• [DATASET EXTRACT]:
# # #

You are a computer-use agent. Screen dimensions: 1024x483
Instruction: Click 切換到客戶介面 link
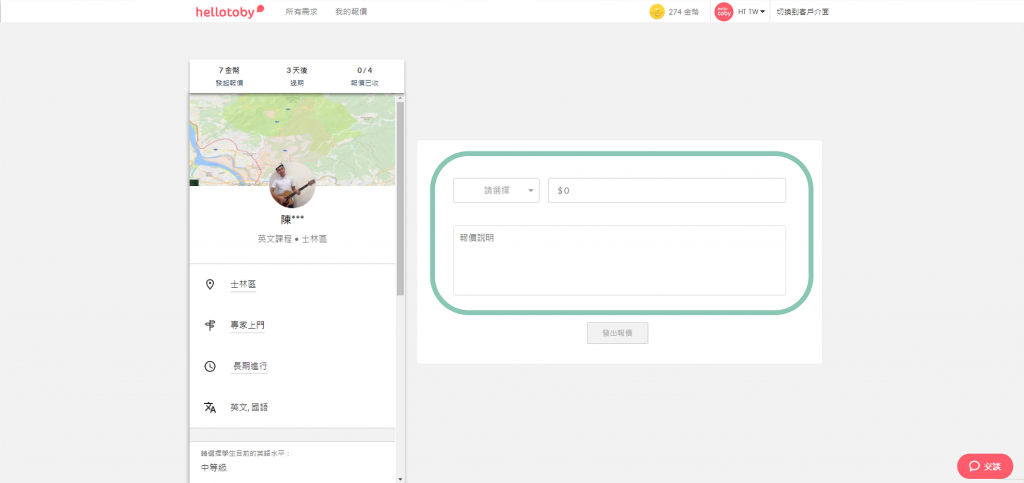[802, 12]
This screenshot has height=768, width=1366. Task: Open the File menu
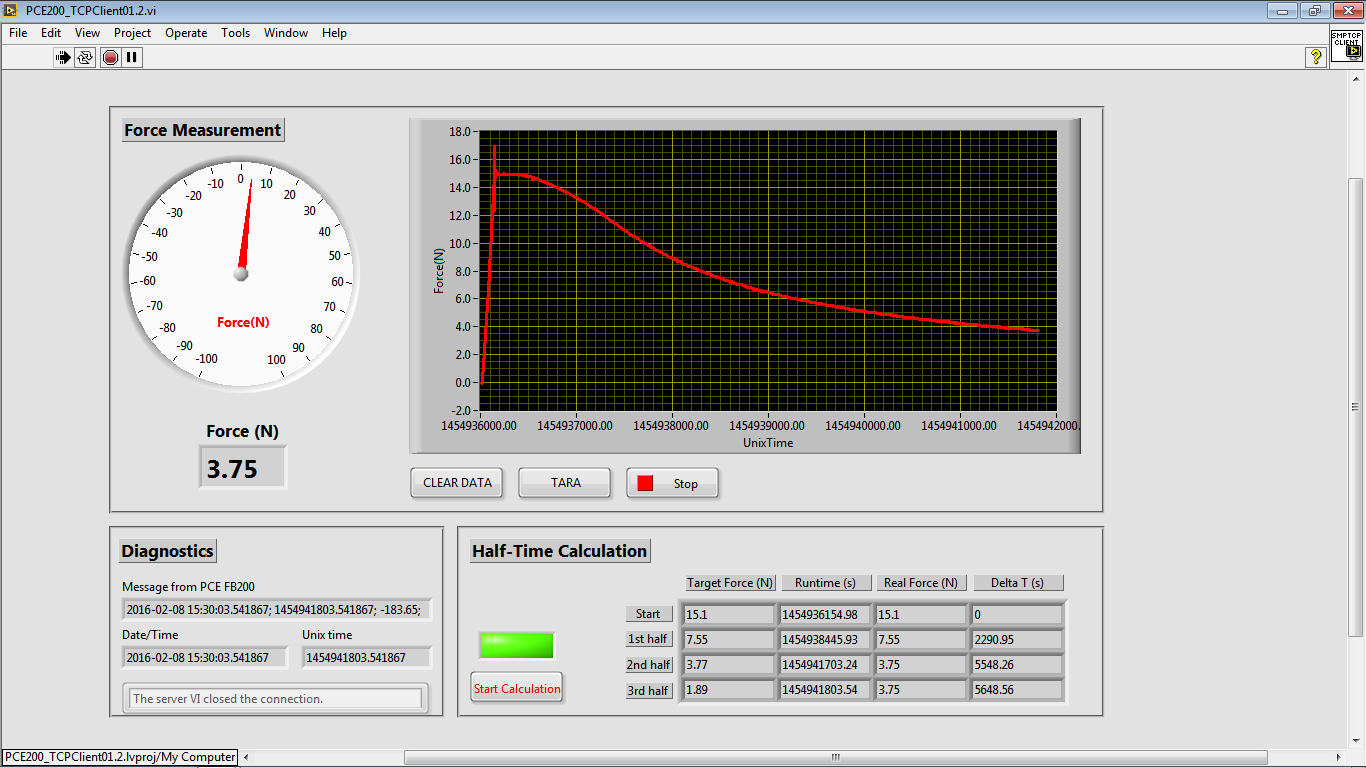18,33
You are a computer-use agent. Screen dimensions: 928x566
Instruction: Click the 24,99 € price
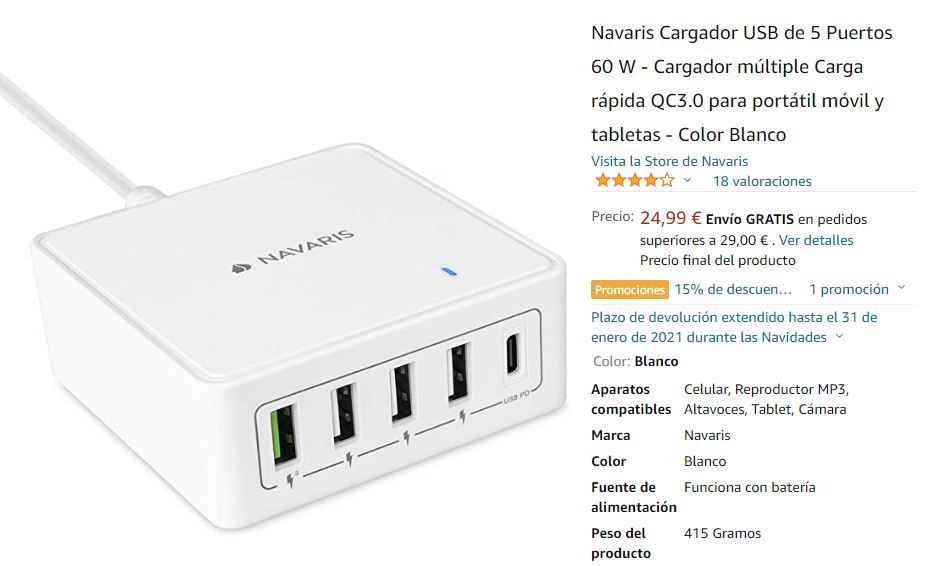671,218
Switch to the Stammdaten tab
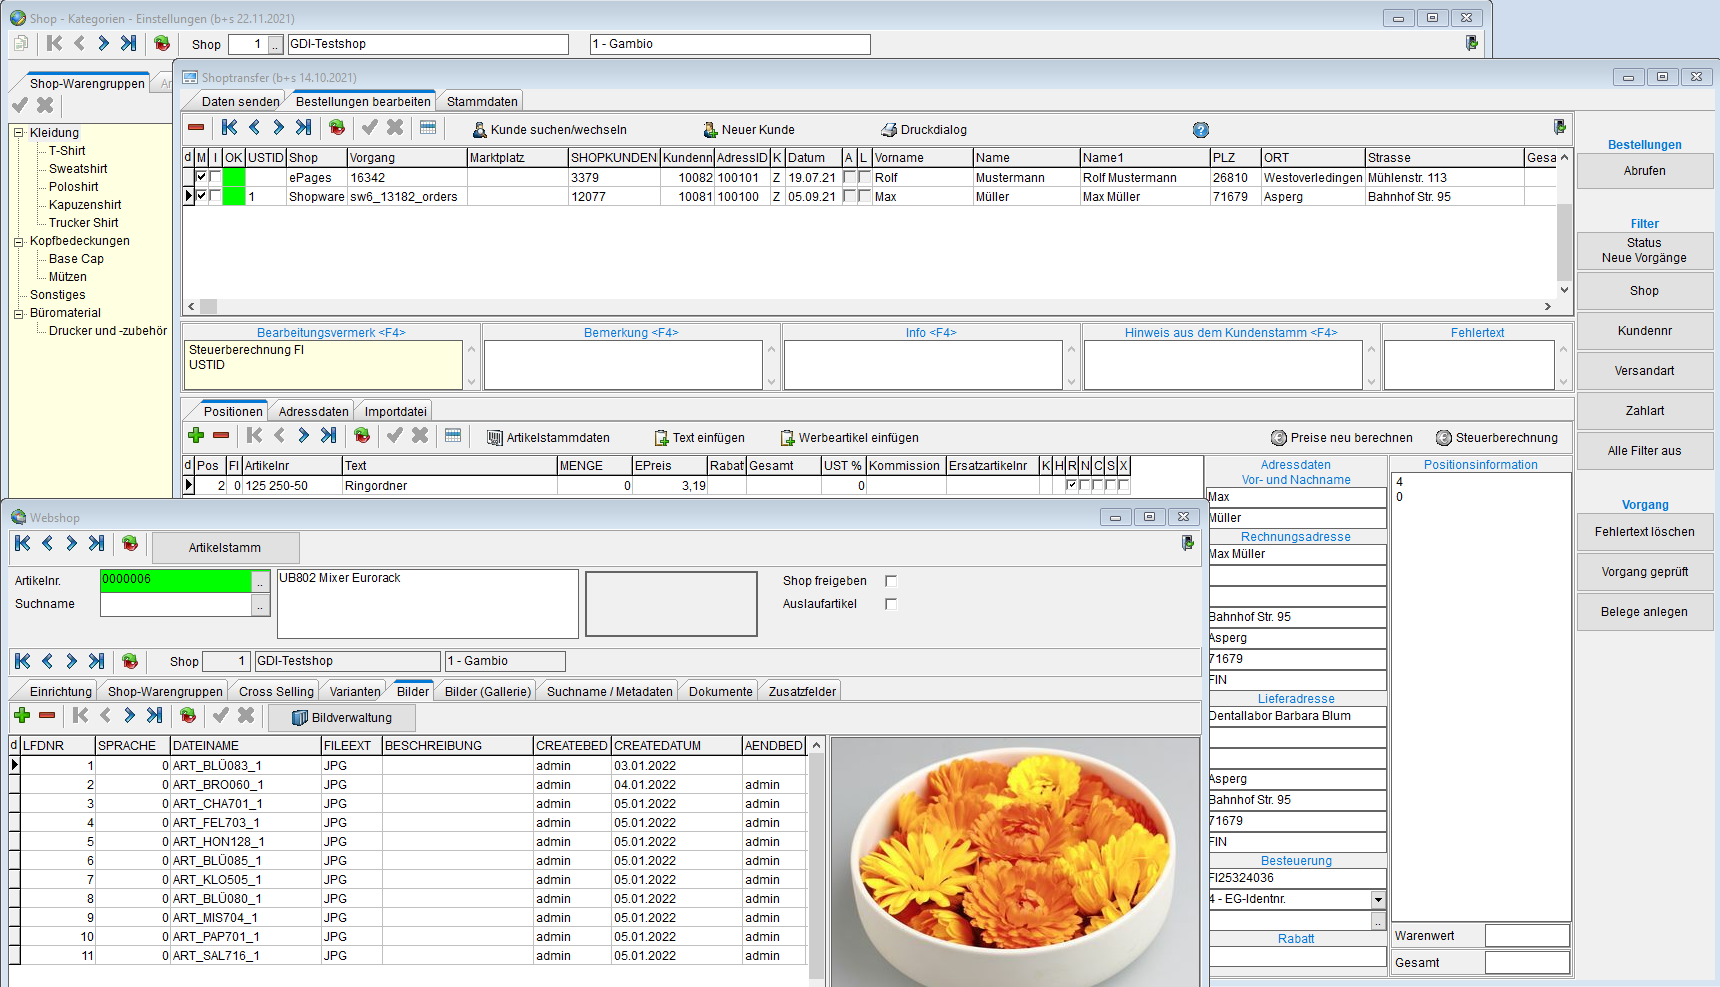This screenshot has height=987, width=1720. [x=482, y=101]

# # #

• [TASK]:
Repeat every entry exactly, but leave out the pictures.

• [REPLY TO THE TASK]:
You are a computer-use agent. Screen dimensions: 1024x483
Instruction: Click 切換到客戶介面 link
[802, 12]
This screenshot has height=768, width=1366. Task: Open the File menu
18,33
You are a computer-use agent. Screen dimensions: 928x566
Instruction: Click the 24,99 € price
671,218
Switch to the Stammdaten tab
This screenshot has height=987, width=1720. [x=482, y=101]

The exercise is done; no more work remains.